** start Reading passage **
Saturday morning the week’s balmy air finally yielded a good long rain, and the worn-out plants of early Texas spring almost immediately burst into bloom.

The peach blossoms were especially beautiful, three weeks after the branches had endured several days coated in a thick layer of ice, and you couldn’t help but wonder if they will be sweeter this year.

Right below that blossom hung the deadwood cocoon of a bagworm, made from tiny sticks a lot like the little shrine I found outside the light factory. As I wondered whether the creature inside that strange and wondrous little shelter survived the freeze, I thought about our own coming re-emergence, and whether we might figure out ways to apply the lessons of life under quarantine to liberate ourselves from the clock just a little bit, even as it demands our ritual submission to its rule.

If the plants and bugs can show up late, so can we.
** end Reading passage **
** start Provided records **
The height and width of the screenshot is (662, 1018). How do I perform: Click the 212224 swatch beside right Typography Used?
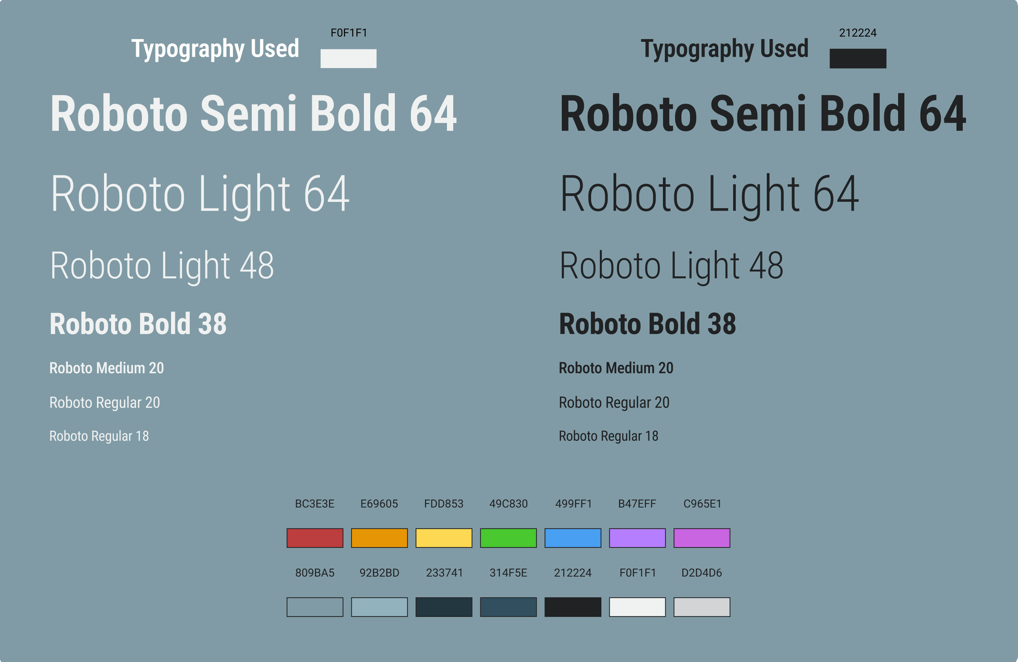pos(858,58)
** end Provided records **
** start Provided records **
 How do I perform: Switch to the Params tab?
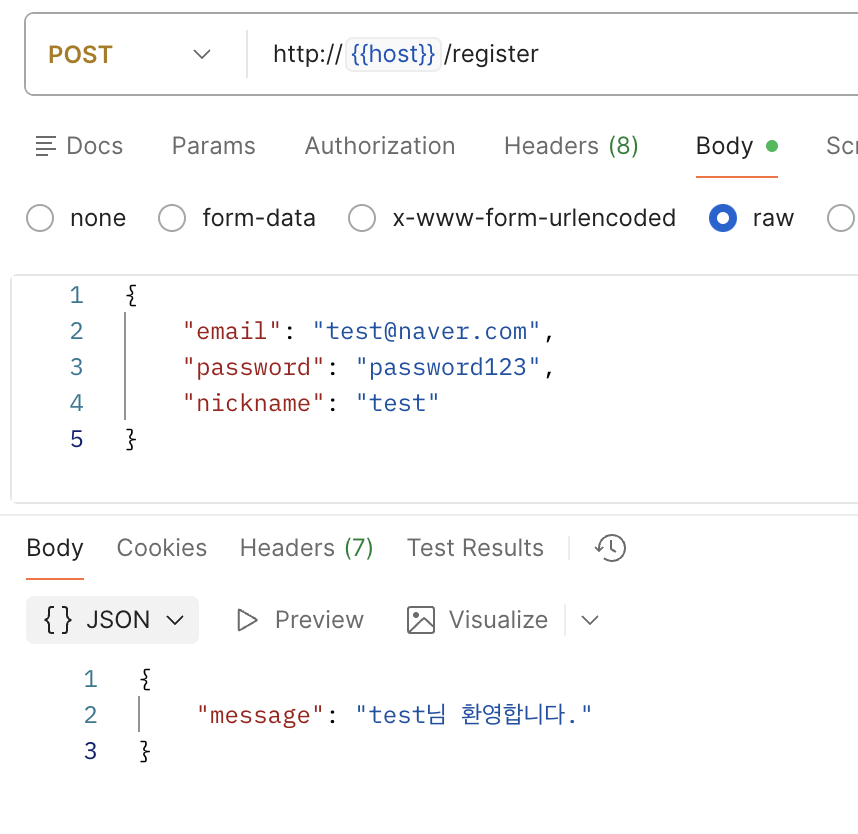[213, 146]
** end Provided records **
◆ Aim of the task:
Reproduce the portion of the Texas spring passage from "The peach blossoms" up to and including "to its rule.", word for word.

◆ Solution to this task:
The peach blossoms were especially beautiful, three weeks after the branches had endured several days coated in a thick layer of ice, and you couldn’t help but wonder if they will be sweeter this year.

Right below that blossom hung the deadwood cocoon of a bagworm, made from tiny sticks a lot like the little shrine I found outside the light factory. As I wondered whether the creature inside that strange and wondrous little shelter survived the freeze, I thought about our own coming re-emergence, and whether we might figure out ways to apply the lessons of life under quarantine to liberate ourselves from the clock just a little bit, even as it demands our ritual submission to its rule.